The short answer: Money - throwing stuff out is expensive. The long answer: To get a good price for printed materials (package inserts, labels, etc.), one must purchase tens of thousands of copies. If changes are required, but not especially critical, the regulating bodies (FDA) will allow manufacturers a fair amount of leeway to use up current stock. Throwing out anything has an associated cost and since the commercial manufacturers are in the for-profit arena, they will tend to shy away from such actions. I'm sure this contributed to Immucor's tardiness. Another contributor to slow moving changes: In the US, any changes to a package insert (or label) must be approved by the FDA before that new document is distributed. This process can take 6 - 12 months depending upon the complexity of the changes and the number of times the document goes backwards and forwards between the two parties.
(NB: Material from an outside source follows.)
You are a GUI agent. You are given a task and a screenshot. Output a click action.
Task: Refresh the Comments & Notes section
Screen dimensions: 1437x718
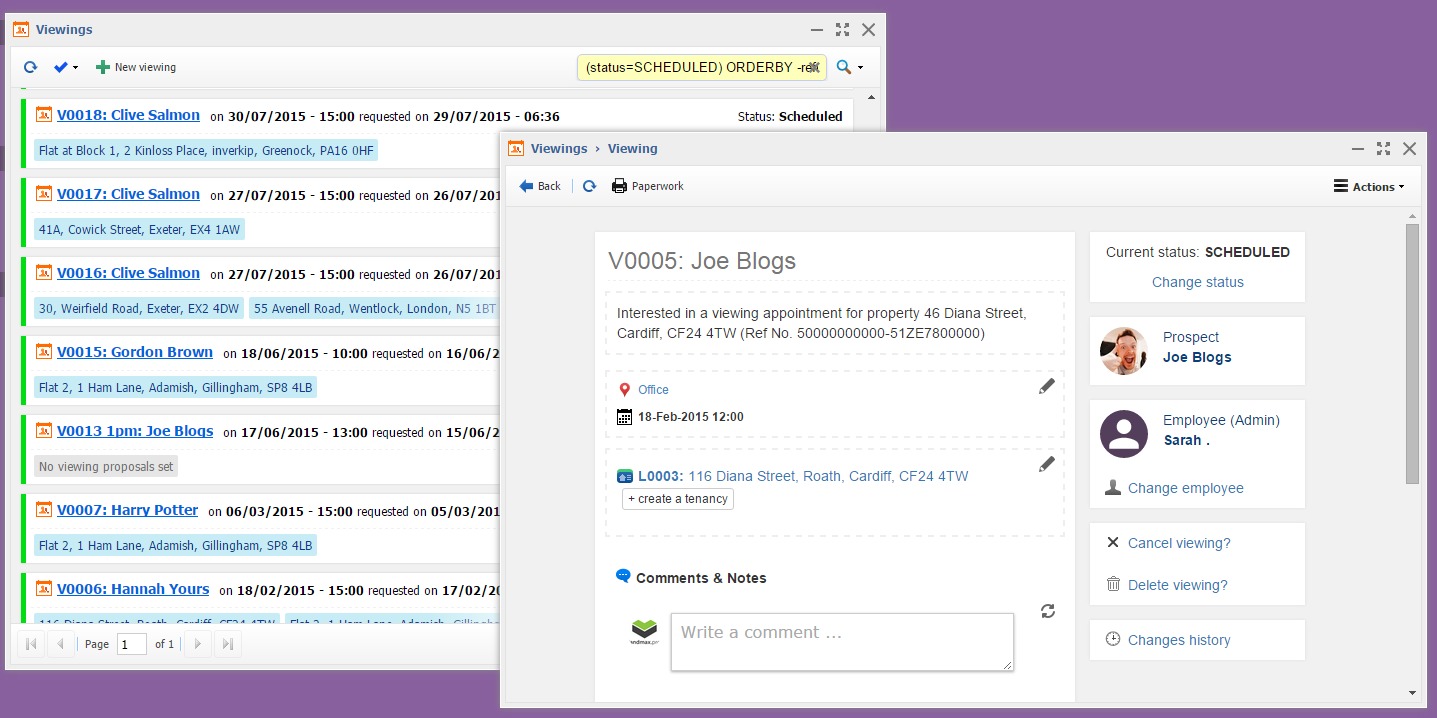coord(1047,611)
Reagent red cells certainly do not "express antigens weakly". There is no way a commercial entity would risk distributing a product that might give rise to customer complaints - the regulating bodies (the FDA in the USA) would be all over those issues. There may be some weakening of antigen strength over the life of commercial red cell products, but this weakening would probably only be noticed with a borderline, wishy-washy antibody - perhaps you have stumbled upon such a beast. Commercial reverse cells (A1, A2, B, O) are washed extensively before preparation of the products. Additional washing will not "uncover more antigen sites". At most, washing (with saline) will remove the commercial red cell diluent/preservative and change the chemical environment of the test system. This change may indirectly enhance or suppress reactivity of some antibodies. If you are using unwashed cells in ABO tests, remember that ABO substance will also be in the plasma/serum and may neutralize an antibody before it has a chance to bind to the red cells. In such a case, washing will definitely enhance reactivity.
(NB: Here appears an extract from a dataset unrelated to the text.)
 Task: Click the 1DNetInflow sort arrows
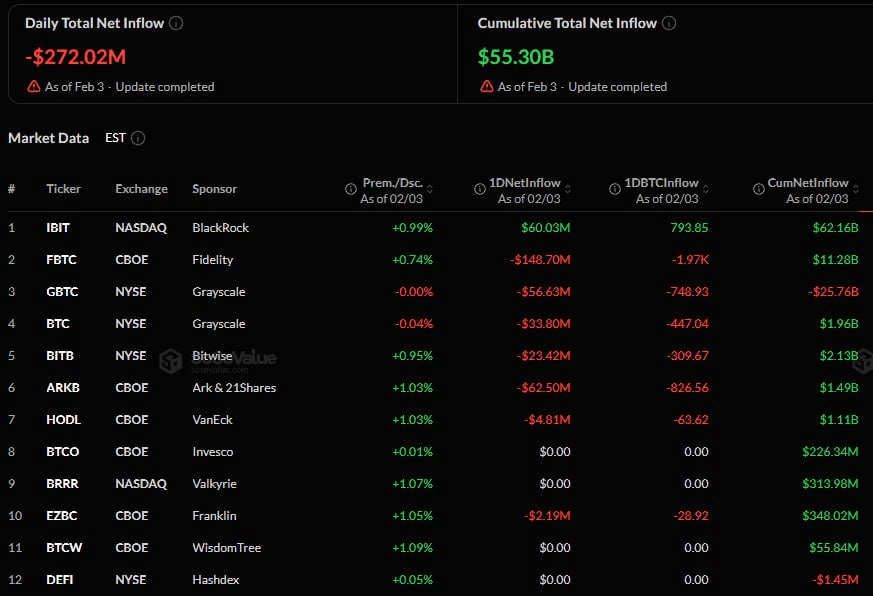pyautogui.click(x=568, y=187)
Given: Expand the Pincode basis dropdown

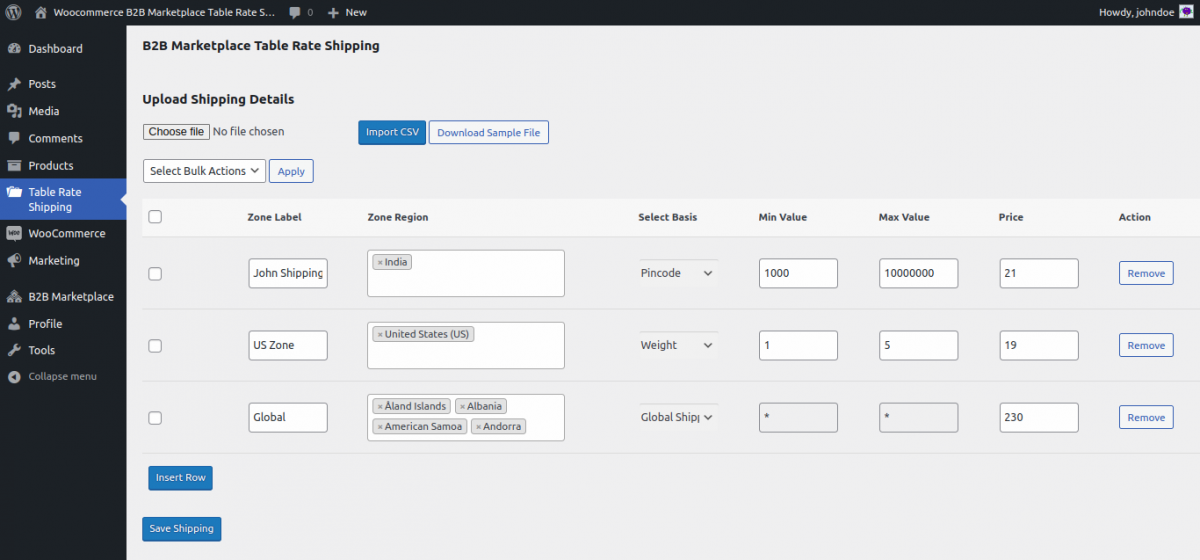Looking at the screenshot, I should click(678, 273).
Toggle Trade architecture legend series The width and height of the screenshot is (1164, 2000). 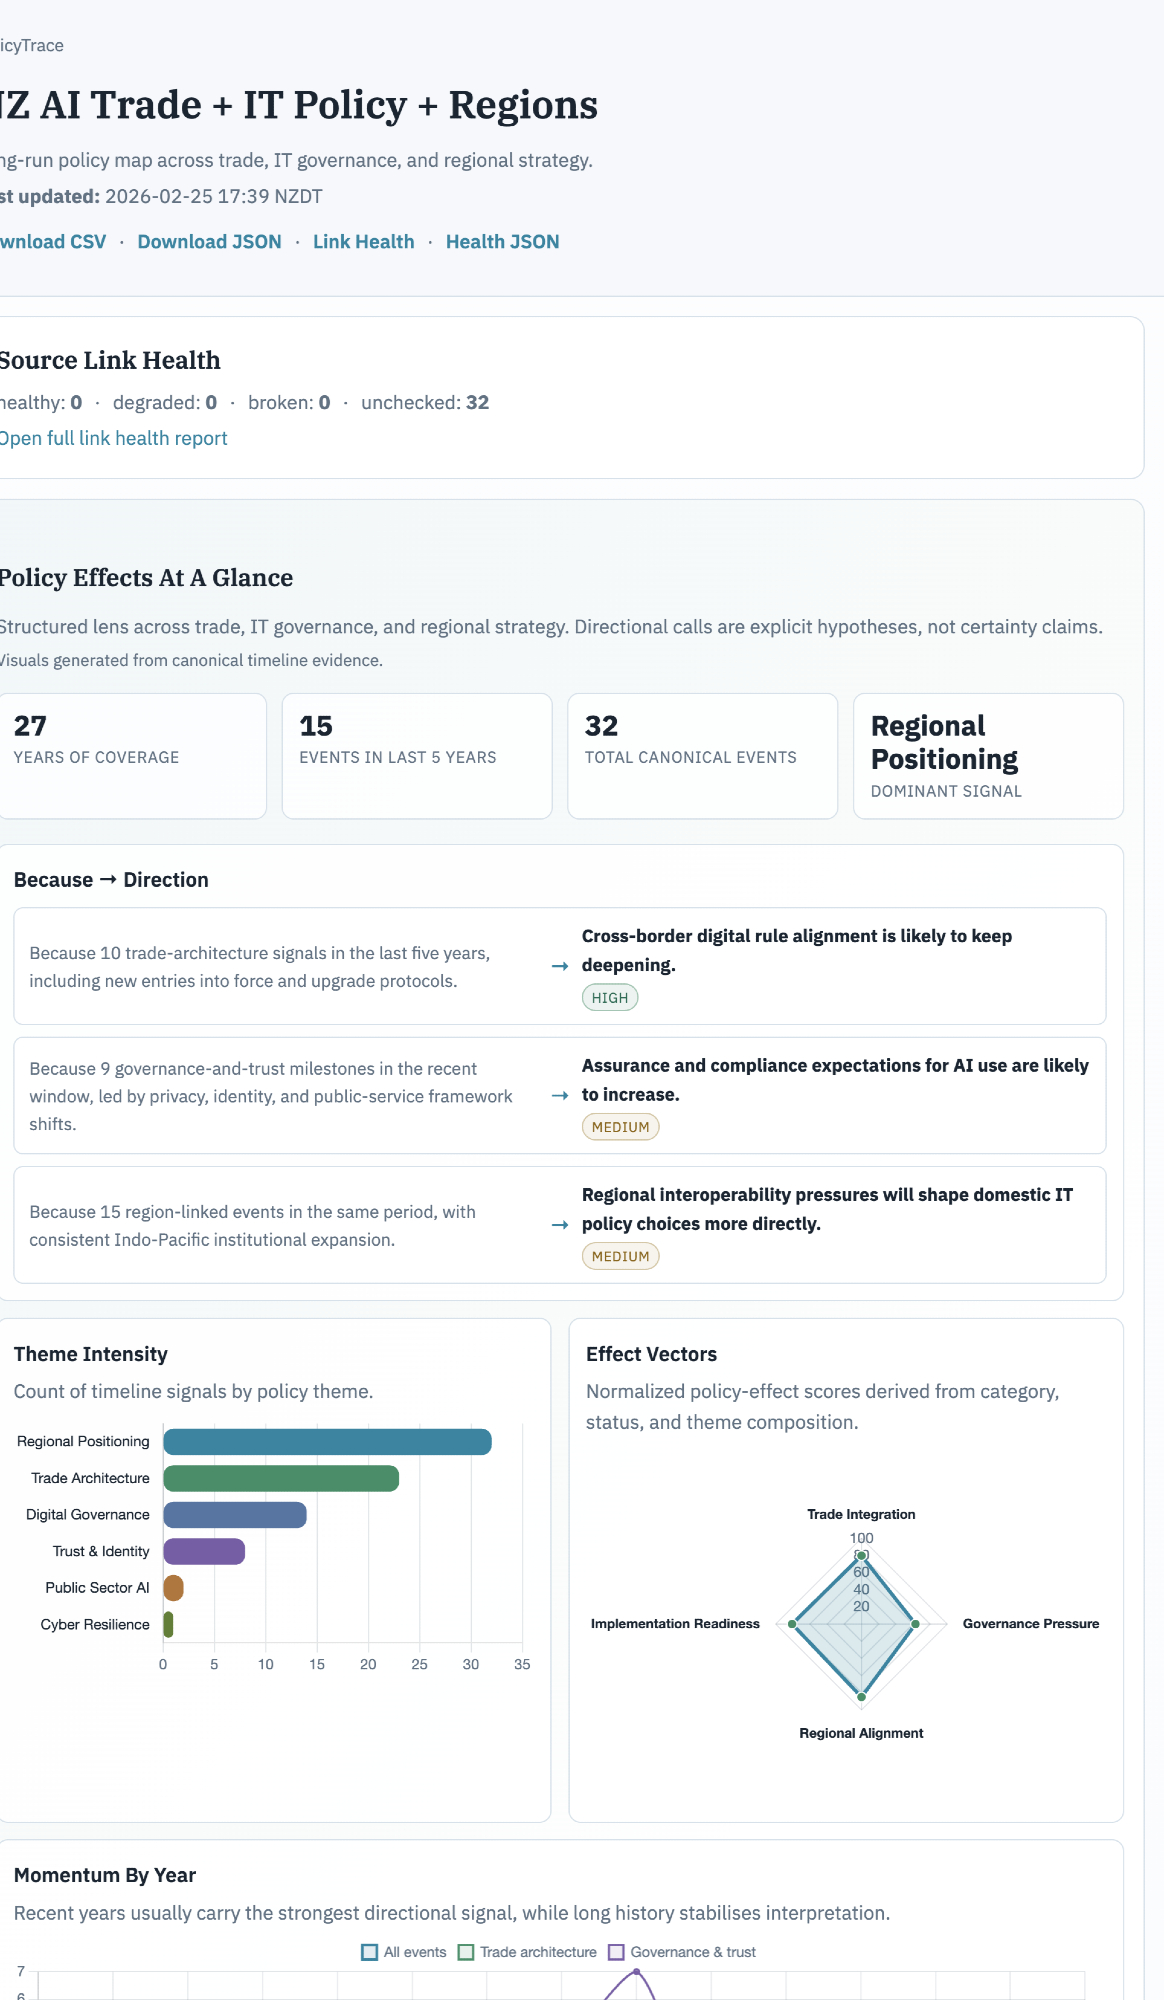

Red cells that contain HbSS (or HbSC) are more resistant to hemolysis in hypotonic environments than cells carrying "normal" hemglobin. This makes it a useful technique to recover autologous cells from transfused sickle cell patients (providing the patients have some level of native RBC production). It is not useful for harvesting autologous cells from transfused patients who do not have HbSS. A reference: A Rapid Method for Harvesting Autologous RBCs from Patients with Hemoglobin S Diesease. Brown D., Transfusion 1988; 28:21-3

Sandy, How do you deal with discordant results? There's a great difference in sensitivity of the assays you mentioned. Or do you bias the results beforehand by making sure your test samples perform in each system? Not a criticism, just wondering.

Perception is important, but education can help smooth over the concerns. I think it's important to remember that the outside of the bag "lost it's shine" as soon as it left the shipping box and was used to collect blood. There is nothing sterile about a church hall, a high school gymnasium or any other of the myriad of places blood is collected. I wonder how hospitals reconcile the fact that "dirty" blood bags are transported into and used in their super-clean surgical suites ?

A valid point. It is not uncommon to find a spurious positive DAT in a sample collected in EDTA tube, especially in "older" tubes. My point is that crossmatches use segments (pigtails) and the presence of the sugary-goodness in the collection systems can also cause positive DATs.

I agree with Malcolm's comments and would add that I suspect that many positive DATs in donors occur after collection of the blood, i.e., the donor is not actually DAT+ in vivo, but somehow the red cells pick up globulins during exposure to the chemicals and environment of the collection system.

sbazel - bad idea to use the earliest expiration date of the components of your cocktail. Neither apply to your working reagent. Certainly the anti-D has been grossly modified from its original. To assign a genuine expiration date to your cocktail, you would be obliged to perform a formal stability protocol.